I realized that he can’t do it alone. The Courageous man is not immune to the challenges, discouragement and temptations that abound when he devotes himself to making and keeping commitments that will bring him and his family all the blessings and joy.

Author Kay Arthur puts it so aptly – that one of the greatest fears that dominate husbands in particular, is the fear of being found inadequate.

After being married for almost 20 years and learning from many other marriages, I’ve ascertained that a wife is the best person to help alleviate this fear. It comes down to my three “As” – my Attention, my Admiration and my Affirmation.

It is not often articulated, but my husband desires to know more than anything that I trust him and that I believe in him. He is fulfilled when he senses that despite his inadequacies, I see the possibilities and potential God has given him; I recognize and support his divinely wired role as the leader and provider of our family.

Being that voice of support, confidence and encouragement is a morale booster to him. It quells the continual struggle against any sense of inadequacy that smolders inside of him.

The truth is that I’ve not always been that voice. I recall the earlier years of our marriage – I was so naturally quick to criticize and correct my husband’s actions. There were times when I felt justified in what I said because I think that’s the way he ought to feel about himself after what he’s done or not done! Nothing can be more damaging and destructive to him and to me and the entire family. It took me quite a while though to realize what was happening.

Our men aren’t perfect. Neither are they delusional, they know it too even if they are not quick to admit it. But just like you and me, he is not to be defined by his imperfections. Sure there are times for talking plainly and honestly about things he needs to improve and watch out for. But I’ve learned my lesson that it will go a long way for me to choose wisely what I say, how I say and when to say.

Our cutting, nagging comments can wound him deeply, especially when any disapproval and resentment are unresolved and accumulated over time. It makes him feel belittled and insignificant, beaten down and discouraged.

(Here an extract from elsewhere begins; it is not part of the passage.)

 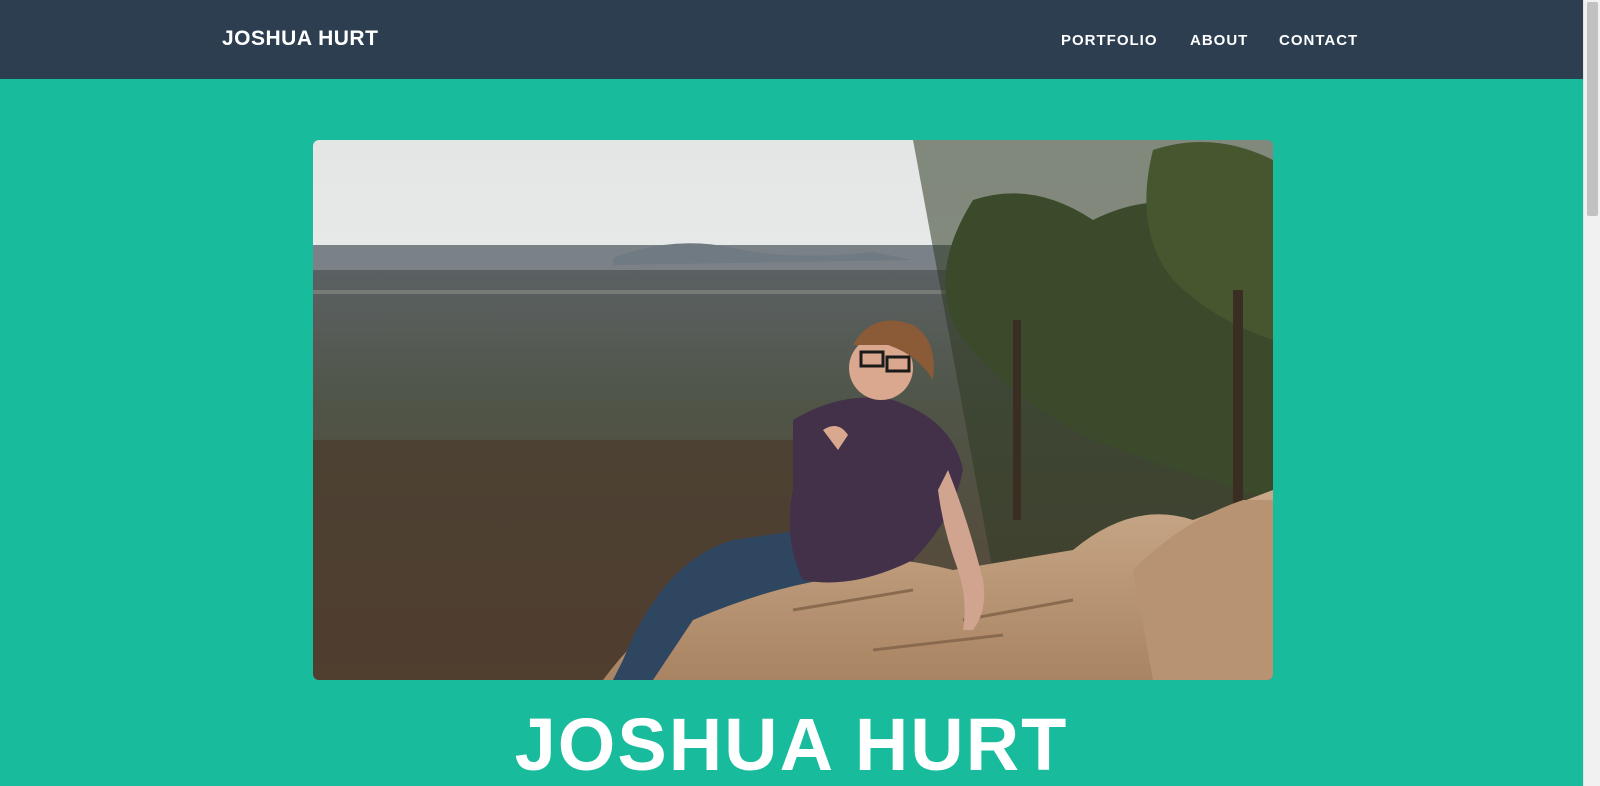 I want to click on navbar: JOSHUA HURT PORTFOLIO ABOUT CONTACT, so click(x=792, y=40).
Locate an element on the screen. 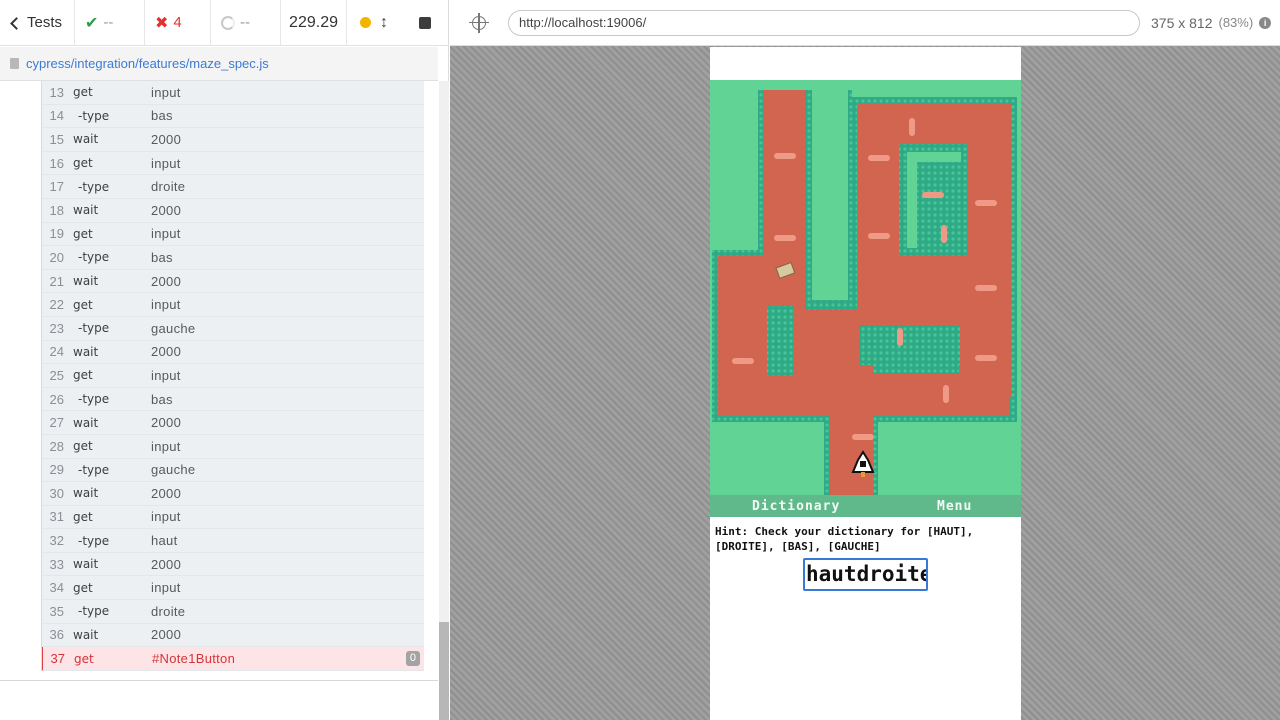 The height and width of the screenshot is (720, 1280). command-number: 17 is located at coordinates (56, 187).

What we think of as no more than a little jab about a specific incident becomes a stabbing wound that can leave a hole in his heart.

Yet equally powerful are our simple, honest, even casual compliments.  When we make it our resolution to remind them of the potential and possibility that lies within them – not because we are patronizing or manipulating them but because we truly believe it – they feel on top of the world. This is one sure way to care for the Courageous.

I trust that the unwavering assurance of my support and devotion will inspire him to greater things than he’s proven capable of before, breakthroughs that would bring forth a richer blessing and depth of relationships to our family.

Indeed I can say that “My husband is a rich man because he has a strong faith, children who love him and a wife who adores him.”

“To my husband, Ben – my resolution is to be faithful to you and honor you in my conduct and conversation, help you reach your God-given potential and to serve you well as a wife and to be the kind of woman who truly blesses her man. I pray that when the curtain closes on my time here on earth, you will be able to confidently say that I was a woman of resolution.”